WHAT THE TASK REQUIRES:
According to the text on the São Paulo Biennial, how many curatorial themes does the Bienal unfold through, and how many chapters develops each?

Installation by Ana Raylander Mártis dos Anjos - © Photo: Levi Fanan / Biennial Foundation
Marlene de Almeida, Terra Viva, 2025

Guided by the estuary as both metaphor and method, the Bienal unfolds through three curatorial themes, each developed in two chapters that explore poetry and memory. The first, inspired by Conceição Evaristo, proposes slowing down and listening to the subtleties of nature, opening up worlds submerged by poetry. The second, based on René Depestre, invites us to reflect on the other, crossing social boundaries and suggesting forms of collective coexistence. The third takes the estuary as a metaphor for convergence, revisiting the impact of coloniality and evoking references such as Manguebeat, Patrick Chamoiseau, and Édouard Glissant. Together, these fragments transform the Biennial into a space of care, resistance, and imagination of shared futures.

Chapter 1 – Frequencies of Landings and Belongings

Under the scent of wet earth and the murmur of flowing water, this chapter unfolds, drawing us back to the soil, to the land’s potential and the vibration that sustains life. Here, the garden installation by Precious Okoyomon transforms the Pavilion with organic materials in constant flux, creating an immersive environment where visitors can walk through the space in a meditative, almost Zen-like experience.

Installation by Precious Okoyomon at the 36th São Paulo Biennial

In the intimate geography of impossible encounters, in the fragile balance of elements that never fully surrender, emerges Nádia Taquary‘s bronze installation Ìrókó‘s draws on Afro-Brazilian spiritual traditions, where the cosmic tree embodies ancestry, vitality, and continuity between worlds. Through the presence of Ìyámis sculptures, the work materializes the mythical tree through which the orixás descended to Earth. Combining organic materials, symbolic forms, and references to Candomblé, Cosmic Tree reflects on the resilience of Black identity and the sacred connection between earth and cosmos.

Nádia Taquary, Irokò: The Cosmic-Treel, 2025 - © Photo: Levi Fanan / Fundação Bienal

Carla Gueye’s Cabinet of Invisible Desires, 2025 draws on Wolof seduction rituals and vernacular knowledge into sculptures, paintings and videos turning intimacy into a poetic and political space of relation.

Carla Gueye, Sisters and I, 2023 - © Photo: Ibra Wane
Part of the Sertao Negro Collective Installation

This collective spirit manifests in Sertão Negro, whose work revolves around two stone circles borrowed from the Guarani of Jaraguá, symbolizing respect for the earth’s time alongside two walls that exhibit, respectively, the project’s history and ongoing activities. From these foundational territories, new geographies of resistance begin to smolder.

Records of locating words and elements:

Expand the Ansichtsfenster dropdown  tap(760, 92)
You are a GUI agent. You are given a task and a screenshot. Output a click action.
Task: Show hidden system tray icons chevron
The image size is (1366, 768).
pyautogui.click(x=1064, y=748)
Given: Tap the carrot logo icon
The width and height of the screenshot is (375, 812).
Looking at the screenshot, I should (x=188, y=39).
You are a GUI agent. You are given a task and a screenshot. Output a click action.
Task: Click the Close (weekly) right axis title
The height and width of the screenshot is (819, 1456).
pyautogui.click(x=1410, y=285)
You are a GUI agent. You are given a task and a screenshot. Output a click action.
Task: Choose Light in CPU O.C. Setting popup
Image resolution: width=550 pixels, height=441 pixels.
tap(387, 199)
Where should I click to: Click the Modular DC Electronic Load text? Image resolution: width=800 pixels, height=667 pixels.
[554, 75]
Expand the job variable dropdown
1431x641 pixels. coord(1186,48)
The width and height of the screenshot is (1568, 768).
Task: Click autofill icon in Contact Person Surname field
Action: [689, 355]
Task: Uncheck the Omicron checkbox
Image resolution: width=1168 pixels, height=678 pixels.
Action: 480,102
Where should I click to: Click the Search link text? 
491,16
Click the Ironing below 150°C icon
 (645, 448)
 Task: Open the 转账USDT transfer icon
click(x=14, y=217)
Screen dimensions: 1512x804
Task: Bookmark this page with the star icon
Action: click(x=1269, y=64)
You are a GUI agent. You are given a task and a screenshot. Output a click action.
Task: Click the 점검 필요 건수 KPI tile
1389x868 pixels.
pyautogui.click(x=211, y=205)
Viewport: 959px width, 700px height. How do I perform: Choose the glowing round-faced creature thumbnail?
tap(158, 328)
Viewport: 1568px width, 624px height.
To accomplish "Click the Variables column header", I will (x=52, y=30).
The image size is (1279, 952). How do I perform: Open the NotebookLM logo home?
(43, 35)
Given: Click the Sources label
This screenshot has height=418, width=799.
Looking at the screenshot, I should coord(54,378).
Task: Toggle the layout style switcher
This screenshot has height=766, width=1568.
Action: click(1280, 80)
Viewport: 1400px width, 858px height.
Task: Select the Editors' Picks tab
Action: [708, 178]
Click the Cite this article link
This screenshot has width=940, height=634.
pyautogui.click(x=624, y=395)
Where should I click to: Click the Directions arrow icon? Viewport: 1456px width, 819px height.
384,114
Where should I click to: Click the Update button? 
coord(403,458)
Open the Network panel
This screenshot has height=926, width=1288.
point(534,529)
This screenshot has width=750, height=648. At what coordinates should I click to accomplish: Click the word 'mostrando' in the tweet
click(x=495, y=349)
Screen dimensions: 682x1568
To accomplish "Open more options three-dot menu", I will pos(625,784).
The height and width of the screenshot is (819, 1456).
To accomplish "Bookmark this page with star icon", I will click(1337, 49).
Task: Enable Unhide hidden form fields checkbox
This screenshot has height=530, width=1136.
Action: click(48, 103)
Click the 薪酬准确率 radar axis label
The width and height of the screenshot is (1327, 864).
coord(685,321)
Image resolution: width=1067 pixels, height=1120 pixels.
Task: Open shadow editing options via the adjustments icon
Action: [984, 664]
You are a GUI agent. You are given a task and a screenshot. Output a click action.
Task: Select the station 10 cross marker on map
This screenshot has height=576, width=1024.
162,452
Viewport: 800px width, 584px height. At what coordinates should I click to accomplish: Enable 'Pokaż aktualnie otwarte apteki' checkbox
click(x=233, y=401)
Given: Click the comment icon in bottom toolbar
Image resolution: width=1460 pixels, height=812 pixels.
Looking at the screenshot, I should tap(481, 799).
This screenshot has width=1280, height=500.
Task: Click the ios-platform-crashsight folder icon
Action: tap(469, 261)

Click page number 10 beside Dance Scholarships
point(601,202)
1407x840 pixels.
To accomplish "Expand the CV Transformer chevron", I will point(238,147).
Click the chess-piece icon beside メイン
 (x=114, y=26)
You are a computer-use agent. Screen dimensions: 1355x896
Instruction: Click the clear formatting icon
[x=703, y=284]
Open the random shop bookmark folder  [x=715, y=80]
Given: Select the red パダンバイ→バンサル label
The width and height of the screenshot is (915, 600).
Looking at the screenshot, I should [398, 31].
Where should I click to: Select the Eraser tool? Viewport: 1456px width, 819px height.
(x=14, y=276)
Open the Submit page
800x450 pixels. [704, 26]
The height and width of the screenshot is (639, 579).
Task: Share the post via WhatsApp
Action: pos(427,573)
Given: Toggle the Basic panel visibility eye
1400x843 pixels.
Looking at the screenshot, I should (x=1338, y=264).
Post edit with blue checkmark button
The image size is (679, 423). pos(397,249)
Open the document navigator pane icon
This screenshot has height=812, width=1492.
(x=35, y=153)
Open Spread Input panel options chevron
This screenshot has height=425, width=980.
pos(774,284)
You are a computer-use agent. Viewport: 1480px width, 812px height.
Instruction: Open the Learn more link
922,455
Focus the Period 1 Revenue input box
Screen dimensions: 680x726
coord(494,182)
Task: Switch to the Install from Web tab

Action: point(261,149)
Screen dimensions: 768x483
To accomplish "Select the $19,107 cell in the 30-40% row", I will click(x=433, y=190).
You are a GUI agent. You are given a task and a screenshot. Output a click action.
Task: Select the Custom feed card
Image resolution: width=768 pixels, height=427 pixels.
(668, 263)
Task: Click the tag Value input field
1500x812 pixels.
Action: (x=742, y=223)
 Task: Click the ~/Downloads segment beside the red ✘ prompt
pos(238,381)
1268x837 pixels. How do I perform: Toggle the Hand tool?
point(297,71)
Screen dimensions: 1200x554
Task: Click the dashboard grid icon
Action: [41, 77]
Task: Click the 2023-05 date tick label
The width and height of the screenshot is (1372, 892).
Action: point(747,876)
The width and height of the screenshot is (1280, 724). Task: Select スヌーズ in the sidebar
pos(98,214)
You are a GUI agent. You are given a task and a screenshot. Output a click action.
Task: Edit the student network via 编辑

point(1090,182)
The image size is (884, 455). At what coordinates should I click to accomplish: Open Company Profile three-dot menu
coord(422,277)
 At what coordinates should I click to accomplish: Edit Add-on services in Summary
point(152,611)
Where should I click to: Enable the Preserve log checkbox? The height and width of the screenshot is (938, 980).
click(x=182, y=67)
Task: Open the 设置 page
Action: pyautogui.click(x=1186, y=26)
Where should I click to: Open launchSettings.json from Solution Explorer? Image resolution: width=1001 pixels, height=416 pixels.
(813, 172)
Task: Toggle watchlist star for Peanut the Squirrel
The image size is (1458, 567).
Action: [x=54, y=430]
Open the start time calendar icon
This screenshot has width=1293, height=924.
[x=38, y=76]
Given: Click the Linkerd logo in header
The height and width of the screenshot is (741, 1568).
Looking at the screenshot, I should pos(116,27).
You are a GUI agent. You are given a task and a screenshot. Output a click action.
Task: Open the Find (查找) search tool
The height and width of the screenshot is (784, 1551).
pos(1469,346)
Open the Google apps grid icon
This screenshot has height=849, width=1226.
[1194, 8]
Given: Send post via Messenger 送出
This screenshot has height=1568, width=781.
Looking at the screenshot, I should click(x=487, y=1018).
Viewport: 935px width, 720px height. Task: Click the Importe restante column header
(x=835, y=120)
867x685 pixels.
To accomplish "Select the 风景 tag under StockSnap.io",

COMPLETED EXERCISE:
Three curatorial themes, each developed in two chapters.